> **SET TASKS**
**1.** In the forum thread below about XP and gold, repeat word for word the passage that starts at "In exchange you" and ends after "crafting magic items.".
**2.** According to the forum thread below, what can wall of salt be used in place of, and on what basis?

> **EXTRACT**
For primary spellcasters, XP is more valuable than GP, because for them the first is a limited resource, and the second is far less so. A wizard, as an example, gets access to unlimited gold rather easily. Wall of salt can be directly used in lieu of silver on a pound-for-pound basis. It can literally be used as money; the PHB says so. And that's not even including selling spellcasting services, which can make large amounts of money for very little effort.

Secondary spellcasters are more reliant on GP being a limited resource simply because they don't have access to as many magical ways to make it. XP is still quite valuable in this case, but the relative value of GP increases to match it.

Mundane characters typically have no use for XP because they have no means of actually using it that don't involve leveling up. GP, meanwhile, is incredibly valuable because they just don't have the means of whipping it up out of thin air.

I'm not going to seriously discuss DM limitations, because they are basically arbitrary, and I can't really predict how any given DM's random houserules will change this paradigm without knowing what they are. Suffice it to say, which is more valuable depends on what the DM's houserules are and how they affect one's acquisition of GP and XP.

sleepyphoenixx
2018-01-30, 09:45 AM
Lots of good points here, but the basic rule i'd go by is this:
If your DM uses RAW XP rules gold is more important, if he gives everyone equal XP regardless of level (a common houserule ime) then reducing XP costs first is better.
The reason is that GP tends to come in at a fixed rate (loot) while spending XP just means you get more of it.
Well, unless the DM lets you use Wall of Salt and the like to effectively make unlimited money, but i've never seen that actually allowed in any game, so i'll assume a normal "crafting while adventuring" campaign where you can't just take half a year off to earn money to craft.

I'm not going to dig up the source, but someone calculated this a while ago. With RAW XP rules you're nearly always at most one level behind, even if you spend literally all your WBL on magic item crafting.
In exchange you have effectively double WBL, the value of which shouldn't need to be explained.

Zanos
2018-01-30, 05:02 PM
GP is generally the primary limiting factor when it comes to crafting magic items.

Jowgen
2018-01-30, 06:46 PM
(unless your DM let's you spend xp donated from willing party members to make things.)

Unless any of these (http://archive.wizards.com/default.asp?x=dnd/we/20060526a)are banned at the table, that is how things should work.

If the whole party chips in xp to have equipment made/upgraded, then no one trails behind in level. The party as a whole advances a bit slower, but at the same time everyone's gear gets significantly better, meaning they can take on greater challenges relative to their level and.. you guesses it... gain exp more quickly. Even if not, I can't think of a single scenario where Legendary Artisan wins out.

> **STORED RECORDS**
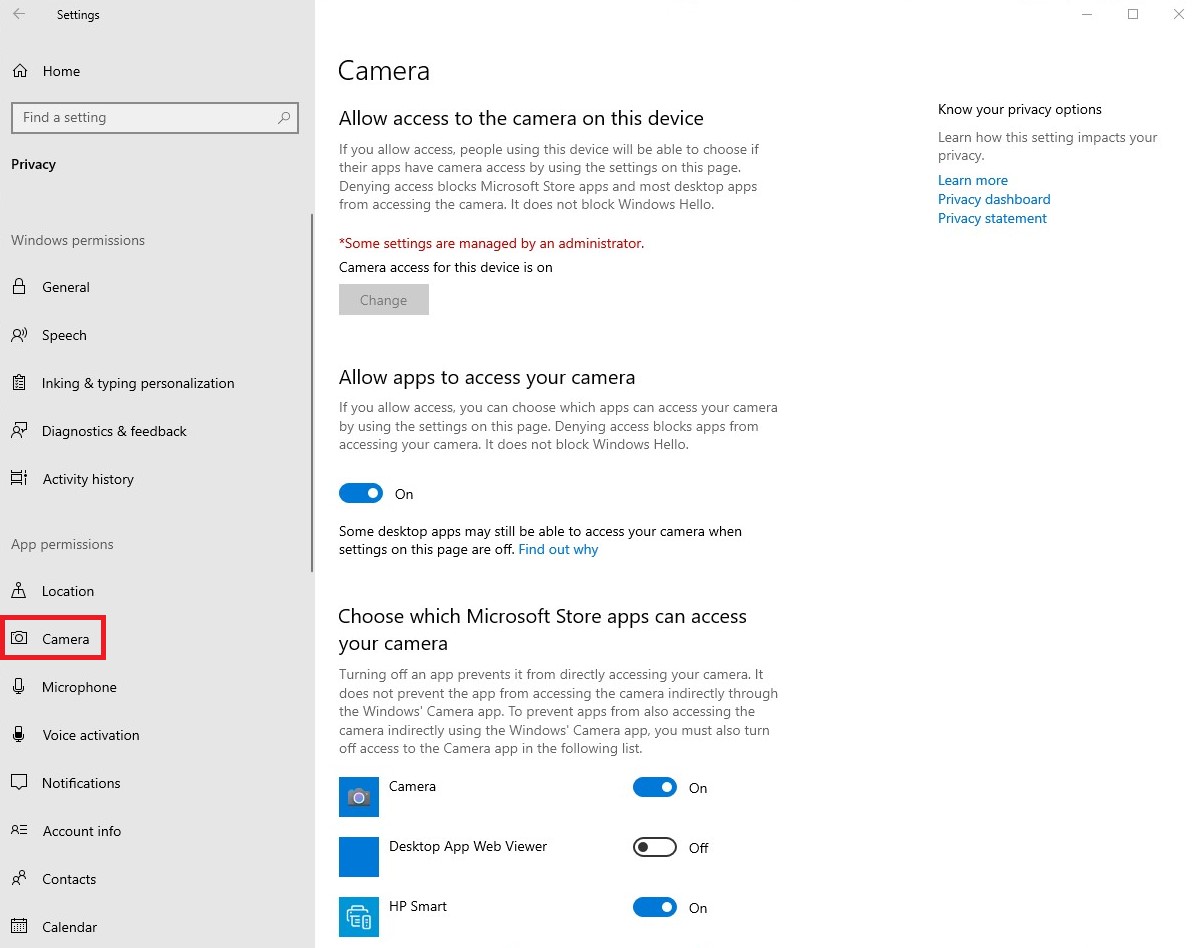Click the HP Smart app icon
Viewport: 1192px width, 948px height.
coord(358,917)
--
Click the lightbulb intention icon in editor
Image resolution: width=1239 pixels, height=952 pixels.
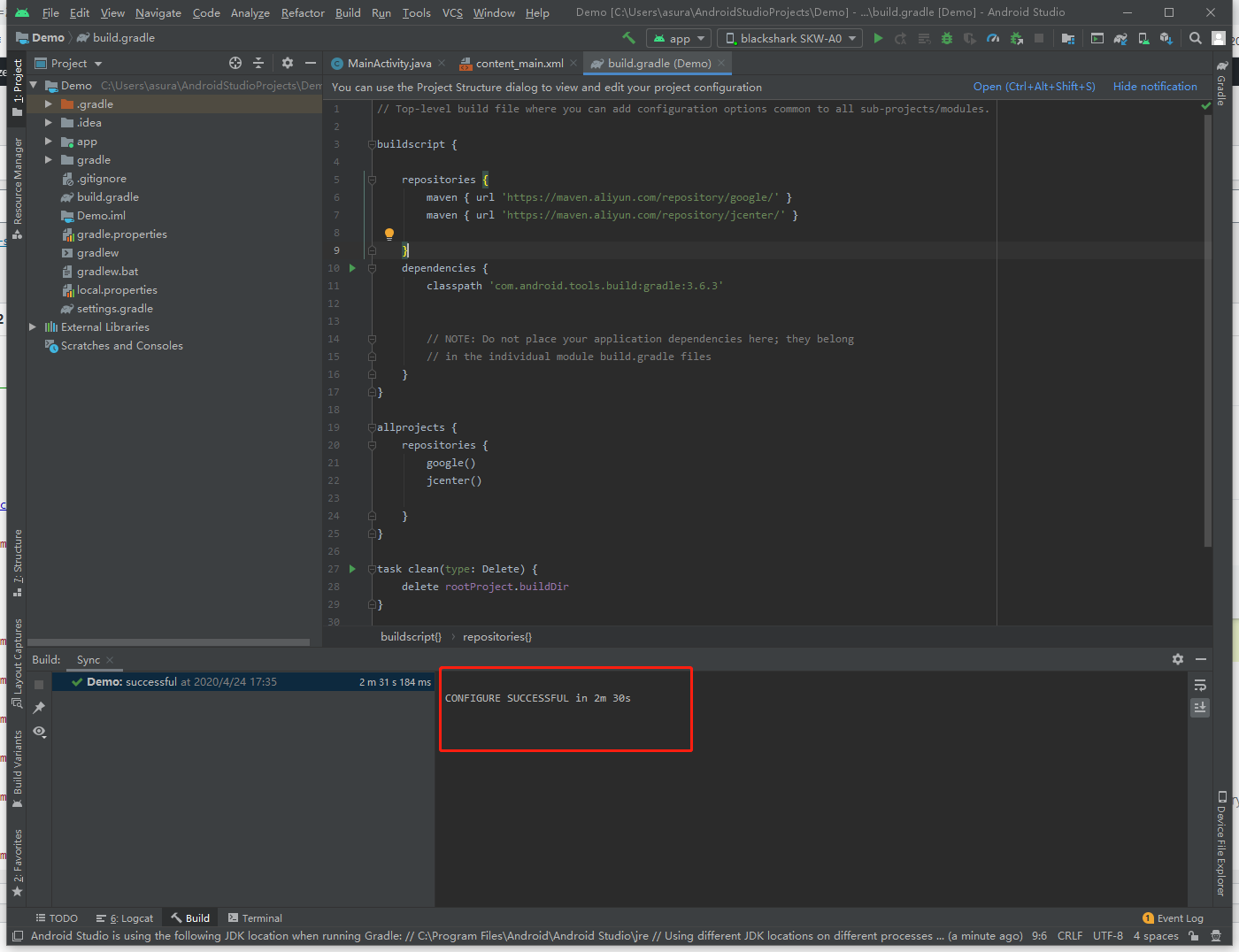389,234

> **ANSWERS TO THE EXERCISES**
**1.**
In exchange you have effectively double WBL, the value of which shouldn't need to be explained.

Zanos
2018-01-30, 05:02 PM
GP is generally the primary limiting factor when it comes to crafting magic items.

**2.** Silver, on a pound-for-pound basis.